People's Pharmacy: Mustard relieves leg cramps Chron.com - Houston Chronicle
If you blameless lowered your cholesterol, you could reduce your risk of a heart attack or stroke. Drug companies have done their best to deposit you focused on medications that bring cholesterol levels down. Turn on TV or open a periodical and you are likely to see an ad featuring Dr. Robert Jarvik, known as the inventor of the artificial heart.
He promotes Lipitor to discount cholesterol, and he has been wildly successful. The company brags that its statin-type medication has been prescribed to more than 26 million Americans. Lipitor earned its manufacturer and than $13 billion in 2006. Lipitor is not alone. Millions of Americans take cholesterol-lowering drugs like Crestor, Mevacor, Pravachol, Vytorin, Zocor and Zetia.
But perplexing new information have many patients confused. Headlines recently announced the results of a study comparing Vytorin, which contains both Zetia (ezetimibe) and Zocor (simvastatin), to Zocor alone.
Although Vytorin lowered bad LDL cholesterol 17 percent deeper than Zocor, the combination pill did not reduce dangerous plaque buildup in neck arteries. The patients on Vytorin may much have had slightly more plaque buildup. Cleveland Clinic cardiologist Steven Nissen was stunned by the consequence and called on his colleagues to reconsider routine use of Zetia or Vytorin as first-line treatments.
In 2006, 18 million prescriptions were written for Vytorin and 14 million championing Zetia.
Lowering cholesterol, especially bad LDL cholesterol, is assumed to be the Holy Grail representing preventing atherosclerosis and cardiovascular events.

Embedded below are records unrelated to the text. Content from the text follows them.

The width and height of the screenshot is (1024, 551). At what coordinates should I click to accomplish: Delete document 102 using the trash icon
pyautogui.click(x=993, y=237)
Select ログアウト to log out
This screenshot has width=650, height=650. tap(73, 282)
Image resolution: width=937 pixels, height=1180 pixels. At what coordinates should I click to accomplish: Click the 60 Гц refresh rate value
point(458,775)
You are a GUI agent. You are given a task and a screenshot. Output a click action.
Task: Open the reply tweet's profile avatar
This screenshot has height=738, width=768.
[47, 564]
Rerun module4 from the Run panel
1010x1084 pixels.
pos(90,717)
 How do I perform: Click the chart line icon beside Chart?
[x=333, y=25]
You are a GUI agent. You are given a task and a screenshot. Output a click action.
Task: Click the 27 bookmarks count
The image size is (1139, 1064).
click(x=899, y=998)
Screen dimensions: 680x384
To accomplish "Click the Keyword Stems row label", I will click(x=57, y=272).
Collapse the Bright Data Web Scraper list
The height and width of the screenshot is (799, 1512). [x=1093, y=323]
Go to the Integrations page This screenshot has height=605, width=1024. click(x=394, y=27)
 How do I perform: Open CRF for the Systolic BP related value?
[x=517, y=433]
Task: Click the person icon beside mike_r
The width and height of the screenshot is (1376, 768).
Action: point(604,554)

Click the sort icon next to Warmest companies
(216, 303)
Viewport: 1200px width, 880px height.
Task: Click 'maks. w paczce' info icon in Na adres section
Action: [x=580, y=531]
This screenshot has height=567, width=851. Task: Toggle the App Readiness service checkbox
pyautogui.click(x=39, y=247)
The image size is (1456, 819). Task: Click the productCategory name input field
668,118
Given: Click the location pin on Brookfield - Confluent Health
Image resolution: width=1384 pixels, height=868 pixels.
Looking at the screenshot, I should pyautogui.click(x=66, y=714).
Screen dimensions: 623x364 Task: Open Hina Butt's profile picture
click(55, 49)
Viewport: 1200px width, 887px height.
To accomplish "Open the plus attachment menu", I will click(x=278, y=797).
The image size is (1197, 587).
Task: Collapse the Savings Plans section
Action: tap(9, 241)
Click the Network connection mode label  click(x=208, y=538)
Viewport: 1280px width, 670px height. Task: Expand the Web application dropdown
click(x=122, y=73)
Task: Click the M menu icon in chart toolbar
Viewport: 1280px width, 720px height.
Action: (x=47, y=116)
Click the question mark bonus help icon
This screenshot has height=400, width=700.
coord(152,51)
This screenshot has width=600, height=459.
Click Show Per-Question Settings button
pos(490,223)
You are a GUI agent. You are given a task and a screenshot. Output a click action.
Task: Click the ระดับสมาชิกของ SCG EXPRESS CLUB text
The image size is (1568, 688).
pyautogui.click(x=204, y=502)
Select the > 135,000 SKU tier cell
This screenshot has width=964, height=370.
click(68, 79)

But an earlier study of a novel medication called torcetrapib that lowers LDL and raises good HDL cholesterol was abandoned when patients taking the medicine in truth had aggrandized heart attacks and strokes. The new announce of Vytorin suggests that reducing LDL numbers may not be enough.
Even for tried-and-true cholesterol-lowering drugs, the benefit for any given especial may be smaller than people imagine. Lipitor, for example, has been shown in studies to prevent heart attacks.
Media ads capitalize on this, announcing that Lipitor cuts back the risk of affection attack by 36 percent. There is an asterisk coterminous to that number, however, and here is the fine print: That intend in a blimp clinical study, 3 percent of patients bewitching a sugar pill or placebo had a heart attack compared to 2 percent of patients taking Lipitor."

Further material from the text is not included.